Saroo Brierley è diventato famoso perché ha vissuto una storia incredibile che ha raccontato in un libro. Dal volume è poi stato tratto nel 2016 il film “La lunga strada verso casa”, diretto da Garth Davis. La storia di Saroo iniziò nel 1981: viveva con la famiglia a Ganesh Talai, un sobborgo di Khandwa, in India. Suo padre se ne andò quando lui era molto piccolo.
La madre continuò a badare a lui e ai suoi fratelli maggiori, Guddu e Kallu, e la sorella Shekila. Nel 1986, quando Saroo aveva solo 5 anni, decise di partire con il fratello maggiore, Guddu per andare con lui in treno a Burhanpur.
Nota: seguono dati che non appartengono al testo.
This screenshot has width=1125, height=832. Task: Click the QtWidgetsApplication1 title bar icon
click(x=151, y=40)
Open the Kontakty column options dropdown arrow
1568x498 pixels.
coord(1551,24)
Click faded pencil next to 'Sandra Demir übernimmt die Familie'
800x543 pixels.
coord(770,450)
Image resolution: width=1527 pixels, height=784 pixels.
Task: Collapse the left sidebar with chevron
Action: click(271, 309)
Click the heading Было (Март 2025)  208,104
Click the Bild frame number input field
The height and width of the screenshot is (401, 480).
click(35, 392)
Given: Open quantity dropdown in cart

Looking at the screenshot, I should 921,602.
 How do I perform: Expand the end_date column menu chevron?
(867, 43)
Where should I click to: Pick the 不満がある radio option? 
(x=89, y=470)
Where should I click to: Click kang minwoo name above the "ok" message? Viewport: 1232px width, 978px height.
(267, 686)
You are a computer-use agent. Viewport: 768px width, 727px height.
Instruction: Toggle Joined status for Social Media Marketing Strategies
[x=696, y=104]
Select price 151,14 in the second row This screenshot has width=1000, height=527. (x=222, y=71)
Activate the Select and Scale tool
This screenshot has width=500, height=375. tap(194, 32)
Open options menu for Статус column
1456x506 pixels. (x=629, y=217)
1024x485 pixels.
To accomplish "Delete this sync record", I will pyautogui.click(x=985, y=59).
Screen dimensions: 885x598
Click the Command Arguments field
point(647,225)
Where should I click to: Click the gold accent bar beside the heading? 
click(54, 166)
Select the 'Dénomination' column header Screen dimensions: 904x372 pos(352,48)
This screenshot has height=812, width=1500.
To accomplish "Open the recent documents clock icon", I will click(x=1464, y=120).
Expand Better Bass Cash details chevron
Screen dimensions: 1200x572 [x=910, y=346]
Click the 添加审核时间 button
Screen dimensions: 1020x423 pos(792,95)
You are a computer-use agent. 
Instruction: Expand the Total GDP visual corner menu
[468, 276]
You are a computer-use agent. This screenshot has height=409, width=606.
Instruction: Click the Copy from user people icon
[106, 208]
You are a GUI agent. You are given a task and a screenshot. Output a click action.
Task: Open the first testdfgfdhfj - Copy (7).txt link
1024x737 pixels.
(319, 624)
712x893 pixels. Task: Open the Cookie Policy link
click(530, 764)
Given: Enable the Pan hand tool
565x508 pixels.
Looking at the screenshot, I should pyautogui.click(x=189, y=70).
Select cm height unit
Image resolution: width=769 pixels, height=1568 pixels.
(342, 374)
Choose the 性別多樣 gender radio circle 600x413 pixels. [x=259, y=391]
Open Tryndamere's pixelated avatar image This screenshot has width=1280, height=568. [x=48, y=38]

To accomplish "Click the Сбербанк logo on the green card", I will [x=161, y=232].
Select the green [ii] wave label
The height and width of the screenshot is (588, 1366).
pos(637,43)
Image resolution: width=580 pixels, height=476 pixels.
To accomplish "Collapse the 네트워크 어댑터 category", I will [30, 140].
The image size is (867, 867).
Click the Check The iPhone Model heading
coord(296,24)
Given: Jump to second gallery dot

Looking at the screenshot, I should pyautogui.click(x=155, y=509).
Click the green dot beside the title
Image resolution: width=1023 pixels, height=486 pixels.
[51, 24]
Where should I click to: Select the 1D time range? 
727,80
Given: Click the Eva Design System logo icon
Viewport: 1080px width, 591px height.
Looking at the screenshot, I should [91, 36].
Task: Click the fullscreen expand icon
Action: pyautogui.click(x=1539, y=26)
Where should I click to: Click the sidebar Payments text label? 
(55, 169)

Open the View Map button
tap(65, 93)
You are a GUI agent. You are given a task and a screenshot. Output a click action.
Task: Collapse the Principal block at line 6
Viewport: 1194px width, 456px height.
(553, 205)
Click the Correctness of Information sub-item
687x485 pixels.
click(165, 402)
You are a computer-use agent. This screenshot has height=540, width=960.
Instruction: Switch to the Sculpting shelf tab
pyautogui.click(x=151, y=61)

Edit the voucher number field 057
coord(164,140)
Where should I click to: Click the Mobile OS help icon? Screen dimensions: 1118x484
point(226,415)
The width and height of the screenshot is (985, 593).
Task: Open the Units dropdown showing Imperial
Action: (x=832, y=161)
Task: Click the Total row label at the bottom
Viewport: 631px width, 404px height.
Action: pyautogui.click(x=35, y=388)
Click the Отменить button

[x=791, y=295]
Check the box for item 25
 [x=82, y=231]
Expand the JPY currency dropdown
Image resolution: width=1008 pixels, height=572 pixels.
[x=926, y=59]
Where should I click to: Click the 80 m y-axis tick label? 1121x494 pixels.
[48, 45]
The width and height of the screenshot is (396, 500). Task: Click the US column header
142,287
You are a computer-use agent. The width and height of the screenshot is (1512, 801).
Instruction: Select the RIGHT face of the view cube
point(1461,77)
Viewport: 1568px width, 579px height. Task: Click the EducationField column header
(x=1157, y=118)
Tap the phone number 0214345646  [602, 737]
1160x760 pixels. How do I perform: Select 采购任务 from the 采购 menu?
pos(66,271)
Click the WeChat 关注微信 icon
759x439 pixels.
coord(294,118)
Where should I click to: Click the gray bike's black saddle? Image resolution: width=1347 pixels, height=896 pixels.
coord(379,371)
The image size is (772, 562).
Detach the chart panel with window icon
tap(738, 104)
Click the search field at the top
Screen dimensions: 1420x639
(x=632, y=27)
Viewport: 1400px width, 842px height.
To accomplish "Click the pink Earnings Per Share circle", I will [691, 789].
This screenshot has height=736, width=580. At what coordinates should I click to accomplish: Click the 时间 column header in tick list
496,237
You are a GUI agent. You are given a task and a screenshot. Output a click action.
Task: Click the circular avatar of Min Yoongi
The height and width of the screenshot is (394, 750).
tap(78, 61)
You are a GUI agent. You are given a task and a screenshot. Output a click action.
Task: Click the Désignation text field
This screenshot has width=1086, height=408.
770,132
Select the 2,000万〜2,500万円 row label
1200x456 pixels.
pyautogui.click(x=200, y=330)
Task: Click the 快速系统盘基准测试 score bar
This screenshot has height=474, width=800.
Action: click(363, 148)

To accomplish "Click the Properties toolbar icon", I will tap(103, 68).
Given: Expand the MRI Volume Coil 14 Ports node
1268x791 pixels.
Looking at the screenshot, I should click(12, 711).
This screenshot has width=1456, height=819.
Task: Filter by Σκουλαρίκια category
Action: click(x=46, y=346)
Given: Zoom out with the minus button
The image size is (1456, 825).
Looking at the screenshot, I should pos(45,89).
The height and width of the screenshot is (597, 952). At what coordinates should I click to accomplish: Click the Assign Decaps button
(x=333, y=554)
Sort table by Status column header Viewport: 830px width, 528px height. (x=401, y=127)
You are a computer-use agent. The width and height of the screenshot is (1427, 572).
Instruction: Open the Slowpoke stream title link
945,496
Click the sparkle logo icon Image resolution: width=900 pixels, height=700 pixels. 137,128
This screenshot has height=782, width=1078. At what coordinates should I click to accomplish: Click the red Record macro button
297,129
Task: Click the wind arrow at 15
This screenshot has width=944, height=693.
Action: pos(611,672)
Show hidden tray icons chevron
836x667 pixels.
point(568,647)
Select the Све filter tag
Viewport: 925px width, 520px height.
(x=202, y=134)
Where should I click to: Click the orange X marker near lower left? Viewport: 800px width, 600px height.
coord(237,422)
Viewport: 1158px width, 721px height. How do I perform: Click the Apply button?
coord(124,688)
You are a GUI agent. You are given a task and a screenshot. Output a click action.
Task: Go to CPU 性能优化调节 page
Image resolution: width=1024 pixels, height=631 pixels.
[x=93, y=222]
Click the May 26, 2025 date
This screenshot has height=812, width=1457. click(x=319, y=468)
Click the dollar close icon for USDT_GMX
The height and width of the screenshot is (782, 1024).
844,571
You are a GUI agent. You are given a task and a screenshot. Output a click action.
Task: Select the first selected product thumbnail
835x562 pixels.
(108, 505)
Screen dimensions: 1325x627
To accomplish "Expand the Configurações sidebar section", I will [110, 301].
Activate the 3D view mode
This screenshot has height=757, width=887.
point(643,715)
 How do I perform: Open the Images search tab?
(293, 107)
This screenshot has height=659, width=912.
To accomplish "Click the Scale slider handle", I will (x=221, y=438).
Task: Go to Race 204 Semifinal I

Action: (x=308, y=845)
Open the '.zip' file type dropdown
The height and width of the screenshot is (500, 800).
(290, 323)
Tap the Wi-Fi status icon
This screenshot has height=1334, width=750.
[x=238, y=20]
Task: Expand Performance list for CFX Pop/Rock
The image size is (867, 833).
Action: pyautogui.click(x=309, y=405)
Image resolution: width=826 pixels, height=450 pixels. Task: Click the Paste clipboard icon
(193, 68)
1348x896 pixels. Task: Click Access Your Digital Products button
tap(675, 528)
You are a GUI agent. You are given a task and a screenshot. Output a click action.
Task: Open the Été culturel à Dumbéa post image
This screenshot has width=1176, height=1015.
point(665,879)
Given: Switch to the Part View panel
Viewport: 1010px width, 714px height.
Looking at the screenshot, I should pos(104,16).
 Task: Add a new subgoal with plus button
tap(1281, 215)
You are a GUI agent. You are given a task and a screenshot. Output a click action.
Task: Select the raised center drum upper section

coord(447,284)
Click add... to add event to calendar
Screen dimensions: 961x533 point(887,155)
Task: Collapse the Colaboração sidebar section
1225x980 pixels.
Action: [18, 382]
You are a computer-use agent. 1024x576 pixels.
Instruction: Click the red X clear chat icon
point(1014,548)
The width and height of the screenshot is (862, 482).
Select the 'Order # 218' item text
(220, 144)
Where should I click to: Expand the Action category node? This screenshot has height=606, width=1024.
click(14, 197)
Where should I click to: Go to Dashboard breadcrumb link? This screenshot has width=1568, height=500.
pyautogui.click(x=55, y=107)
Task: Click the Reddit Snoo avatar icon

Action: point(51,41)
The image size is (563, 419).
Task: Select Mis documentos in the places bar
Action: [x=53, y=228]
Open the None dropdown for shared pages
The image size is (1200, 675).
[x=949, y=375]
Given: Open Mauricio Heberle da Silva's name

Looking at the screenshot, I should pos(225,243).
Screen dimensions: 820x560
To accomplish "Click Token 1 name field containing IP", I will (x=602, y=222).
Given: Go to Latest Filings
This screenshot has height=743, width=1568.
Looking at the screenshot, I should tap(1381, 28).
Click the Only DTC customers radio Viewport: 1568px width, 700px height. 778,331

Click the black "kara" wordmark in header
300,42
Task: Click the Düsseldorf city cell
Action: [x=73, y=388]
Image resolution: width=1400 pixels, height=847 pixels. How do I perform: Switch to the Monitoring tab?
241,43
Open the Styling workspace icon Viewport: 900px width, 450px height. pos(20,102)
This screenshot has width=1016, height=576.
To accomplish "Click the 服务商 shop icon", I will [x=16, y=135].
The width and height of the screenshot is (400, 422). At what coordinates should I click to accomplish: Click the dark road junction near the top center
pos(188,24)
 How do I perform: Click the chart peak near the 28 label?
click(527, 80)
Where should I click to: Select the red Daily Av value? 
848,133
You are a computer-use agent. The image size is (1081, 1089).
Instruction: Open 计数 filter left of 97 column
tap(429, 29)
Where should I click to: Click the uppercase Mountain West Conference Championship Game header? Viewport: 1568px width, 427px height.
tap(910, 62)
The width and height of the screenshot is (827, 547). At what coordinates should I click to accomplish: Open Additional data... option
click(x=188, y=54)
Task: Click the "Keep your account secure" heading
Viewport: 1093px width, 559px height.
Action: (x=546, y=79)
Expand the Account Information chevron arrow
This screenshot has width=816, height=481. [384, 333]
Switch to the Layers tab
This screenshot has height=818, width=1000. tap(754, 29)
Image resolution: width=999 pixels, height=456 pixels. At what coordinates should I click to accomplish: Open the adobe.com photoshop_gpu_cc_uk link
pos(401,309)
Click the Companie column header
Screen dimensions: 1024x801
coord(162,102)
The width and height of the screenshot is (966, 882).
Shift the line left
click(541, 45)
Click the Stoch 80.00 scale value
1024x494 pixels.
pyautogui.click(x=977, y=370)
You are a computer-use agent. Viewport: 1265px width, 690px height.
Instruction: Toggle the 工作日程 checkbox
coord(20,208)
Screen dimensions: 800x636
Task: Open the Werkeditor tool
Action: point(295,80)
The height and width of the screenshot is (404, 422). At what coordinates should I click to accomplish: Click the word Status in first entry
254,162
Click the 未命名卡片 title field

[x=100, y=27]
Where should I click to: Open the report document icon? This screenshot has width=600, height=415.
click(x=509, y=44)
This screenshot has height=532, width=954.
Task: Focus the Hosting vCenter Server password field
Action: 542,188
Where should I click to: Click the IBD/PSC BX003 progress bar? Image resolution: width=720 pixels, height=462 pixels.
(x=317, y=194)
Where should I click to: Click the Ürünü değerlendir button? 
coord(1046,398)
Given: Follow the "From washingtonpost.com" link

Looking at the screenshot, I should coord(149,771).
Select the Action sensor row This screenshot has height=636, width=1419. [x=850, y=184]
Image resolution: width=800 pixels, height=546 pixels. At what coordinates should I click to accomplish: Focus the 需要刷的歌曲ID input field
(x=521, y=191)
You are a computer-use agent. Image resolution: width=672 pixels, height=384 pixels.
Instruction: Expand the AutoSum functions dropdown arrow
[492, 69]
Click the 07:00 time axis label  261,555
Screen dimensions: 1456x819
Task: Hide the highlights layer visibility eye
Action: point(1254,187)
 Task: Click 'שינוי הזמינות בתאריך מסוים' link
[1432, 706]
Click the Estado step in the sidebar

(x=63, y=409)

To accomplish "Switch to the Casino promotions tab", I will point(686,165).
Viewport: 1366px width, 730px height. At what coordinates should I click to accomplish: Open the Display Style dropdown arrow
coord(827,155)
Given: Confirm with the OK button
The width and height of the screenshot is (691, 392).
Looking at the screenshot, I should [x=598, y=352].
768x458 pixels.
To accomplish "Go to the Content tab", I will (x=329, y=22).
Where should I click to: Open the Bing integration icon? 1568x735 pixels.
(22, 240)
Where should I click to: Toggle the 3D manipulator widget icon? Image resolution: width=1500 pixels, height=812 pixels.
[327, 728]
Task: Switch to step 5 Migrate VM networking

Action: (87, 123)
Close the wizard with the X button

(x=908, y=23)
Qui il piccolo si addormentò su una panchina mentre il fratello andava a lavoro; quando si risvegliò, per sbaglio salì su un altro treno cercando il fratello e ben presto si ritrovò a Calcutta. Nel frattempo, Guddu era stato investito e ucciso da un treno.
La madre venne a sapere della morte del figlio maggiore e si mise alla ricerca del figlio più piccolo, senza però riuscire a ritrovarlo. Nel frattempo, Saroo continuò a vivere a Calcutta come un senzatetto, fino a quando qualcuno lo notò e lo portò alla polizia: alla fine venne adottato da una famiglia australiana e andò a vivere in Australia. Una volta adulto, decise di cercare la sua famiglia a partì alla ricerca delle sue origini, basandosi solo sui suoi ricordi di bambino.
Tramite Google Earth, si mise alla ricerca delle immagini dei luoghi dove aveva vissuto da piccolo e alla fine riuscì a trovare la stazione dove perse le tracce del fratello Guddu. Grazie alle sue ricerche, nel 2012 Saroo è riuscito finalmente a riabbracciare la madre, la sorella e l’altro fratello, ben 25 anni dopo l’ultima volta che li aveva visti. La sua storia ha fatto commuovere il mondo.